Try it:
Retype the entries exactly, keeping every line intact.

(Records from a data source)
Start of Block

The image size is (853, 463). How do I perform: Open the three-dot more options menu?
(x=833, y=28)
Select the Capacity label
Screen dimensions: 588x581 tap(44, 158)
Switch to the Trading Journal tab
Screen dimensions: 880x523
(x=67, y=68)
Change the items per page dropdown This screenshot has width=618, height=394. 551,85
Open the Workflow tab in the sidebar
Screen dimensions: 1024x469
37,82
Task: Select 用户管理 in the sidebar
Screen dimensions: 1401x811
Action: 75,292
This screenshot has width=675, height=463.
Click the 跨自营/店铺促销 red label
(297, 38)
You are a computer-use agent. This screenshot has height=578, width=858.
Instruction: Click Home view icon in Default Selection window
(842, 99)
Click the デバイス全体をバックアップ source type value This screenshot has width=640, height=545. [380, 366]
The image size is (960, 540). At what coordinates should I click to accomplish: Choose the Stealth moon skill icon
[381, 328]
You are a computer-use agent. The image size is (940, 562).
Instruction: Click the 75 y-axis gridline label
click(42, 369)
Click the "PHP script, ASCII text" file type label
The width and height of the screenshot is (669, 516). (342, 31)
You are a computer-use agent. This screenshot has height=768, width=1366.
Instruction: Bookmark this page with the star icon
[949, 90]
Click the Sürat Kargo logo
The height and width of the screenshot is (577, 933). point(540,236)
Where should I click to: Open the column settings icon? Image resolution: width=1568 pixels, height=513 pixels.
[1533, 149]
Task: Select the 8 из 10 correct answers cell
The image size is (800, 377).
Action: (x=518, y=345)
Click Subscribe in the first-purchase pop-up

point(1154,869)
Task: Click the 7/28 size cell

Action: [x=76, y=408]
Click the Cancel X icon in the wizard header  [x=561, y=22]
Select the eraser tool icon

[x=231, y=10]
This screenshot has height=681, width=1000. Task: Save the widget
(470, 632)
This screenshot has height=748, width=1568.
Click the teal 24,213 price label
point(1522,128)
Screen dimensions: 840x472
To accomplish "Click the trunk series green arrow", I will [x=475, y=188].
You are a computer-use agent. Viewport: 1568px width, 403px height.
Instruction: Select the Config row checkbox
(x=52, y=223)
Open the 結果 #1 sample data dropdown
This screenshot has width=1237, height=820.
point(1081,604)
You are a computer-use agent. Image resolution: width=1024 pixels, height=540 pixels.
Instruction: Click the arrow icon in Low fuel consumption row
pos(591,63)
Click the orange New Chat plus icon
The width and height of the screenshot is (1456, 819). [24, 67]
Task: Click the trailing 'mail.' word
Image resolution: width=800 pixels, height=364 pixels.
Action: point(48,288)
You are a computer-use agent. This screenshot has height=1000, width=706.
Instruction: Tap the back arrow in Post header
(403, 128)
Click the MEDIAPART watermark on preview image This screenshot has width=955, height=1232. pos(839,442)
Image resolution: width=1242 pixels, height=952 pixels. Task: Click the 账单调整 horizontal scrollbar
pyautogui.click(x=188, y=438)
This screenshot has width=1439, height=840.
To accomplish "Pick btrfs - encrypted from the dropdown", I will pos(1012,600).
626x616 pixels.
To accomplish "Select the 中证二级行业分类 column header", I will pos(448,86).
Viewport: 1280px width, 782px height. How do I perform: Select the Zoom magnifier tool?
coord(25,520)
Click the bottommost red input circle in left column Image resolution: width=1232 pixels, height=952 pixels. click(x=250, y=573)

End of Block

Exercise response:
The image size is (853, 463). How do I perform: Open the three-dot more options menu?
(x=833, y=28)
Select the Capacity label
Screen dimensions: 588x581 tap(44, 158)
Switch to the Trading Journal tab
Screen dimensions: 880x523
(x=67, y=68)
Change the items per page dropdown This screenshot has width=618, height=394. 551,85
Open the Workflow tab in the sidebar
Screen dimensions: 1024x469
37,82
Task: Select 用户管理 in the sidebar
Screen dimensions: 1401x811
Action: 75,292
This screenshot has width=675, height=463.
Click the 跨自营/店铺促销 red label
(297, 38)
You are a computer-use agent. This screenshot has height=578, width=858.
Instruction: Click Home view icon in Default Selection window
(842, 99)
Click the デバイス全体をバックアップ source type value This screenshot has width=640, height=545. [380, 366]
The image size is (960, 540). At what coordinates should I click to accomplish: Choose the Stealth moon skill icon
[381, 328]
You are a computer-use agent. The image size is (940, 562).
Instruction: Click the 75 y-axis gridline label
click(42, 369)
Click the "PHP script, ASCII text" file type label
The width and height of the screenshot is (669, 516). (342, 31)
You are a computer-use agent. This screenshot has height=768, width=1366.
Instruction: Bookmark this page with the star icon
[949, 90]
Click the Sürat Kargo logo
The height and width of the screenshot is (577, 933). point(540,236)
Where should I click to: Open the column settings icon? Image resolution: width=1568 pixels, height=513 pixels.
[1533, 149]
Task: Select the 8 из 10 correct answers cell
The image size is (800, 377).
Action: (x=518, y=345)
Click Subscribe in the first-purchase pop-up

point(1154,869)
Task: Click the 7/28 size cell

Action: [x=76, y=408]
Click the Cancel X icon in the wizard header  [x=561, y=22]
Select the eraser tool icon

[x=231, y=10]
This screenshot has height=681, width=1000. Task: Save the widget
(470, 632)
This screenshot has height=748, width=1568.
Click the teal 24,213 price label
point(1522,128)
Screen dimensions: 840x472
To accomplish "Click the trunk series green arrow", I will [x=475, y=188].
You are a computer-use agent. Viewport: 1568px width, 403px height.
Instruction: Select the Config row checkbox
(x=52, y=223)
Open the 結果 #1 sample data dropdown
This screenshot has width=1237, height=820.
point(1081,604)
You are a computer-use agent. Image resolution: width=1024 pixels, height=540 pixels.
Instruction: Click the arrow icon in Low fuel consumption row
pos(591,63)
Click the orange New Chat plus icon
The width and height of the screenshot is (1456, 819). [24, 67]
Task: Click the trailing 'mail.' word
Image resolution: width=800 pixels, height=364 pixels.
Action: point(48,288)
You are a computer-use agent. This screenshot has height=1000, width=706.
Instruction: Tap the back arrow in Post header
(403, 128)
Click the MEDIAPART watermark on preview image This screenshot has width=955, height=1232. pos(839,442)
Image resolution: width=1242 pixels, height=952 pixels. Task: Click the 账单调整 horizontal scrollbar
pyautogui.click(x=188, y=438)
This screenshot has width=1439, height=840.
To accomplish "Pick btrfs - encrypted from the dropdown", I will pos(1012,600).
626x616 pixels.
To accomplish "Select the 中证二级行业分类 column header", I will pos(448,86).
Viewport: 1280px width, 782px height. How do I perform: Select the Zoom magnifier tool?
coord(25,520)
Click the bottommost red input circle in left column Image resolution: width=1232 pixels, height=952 pixels. click(x=250, y=573)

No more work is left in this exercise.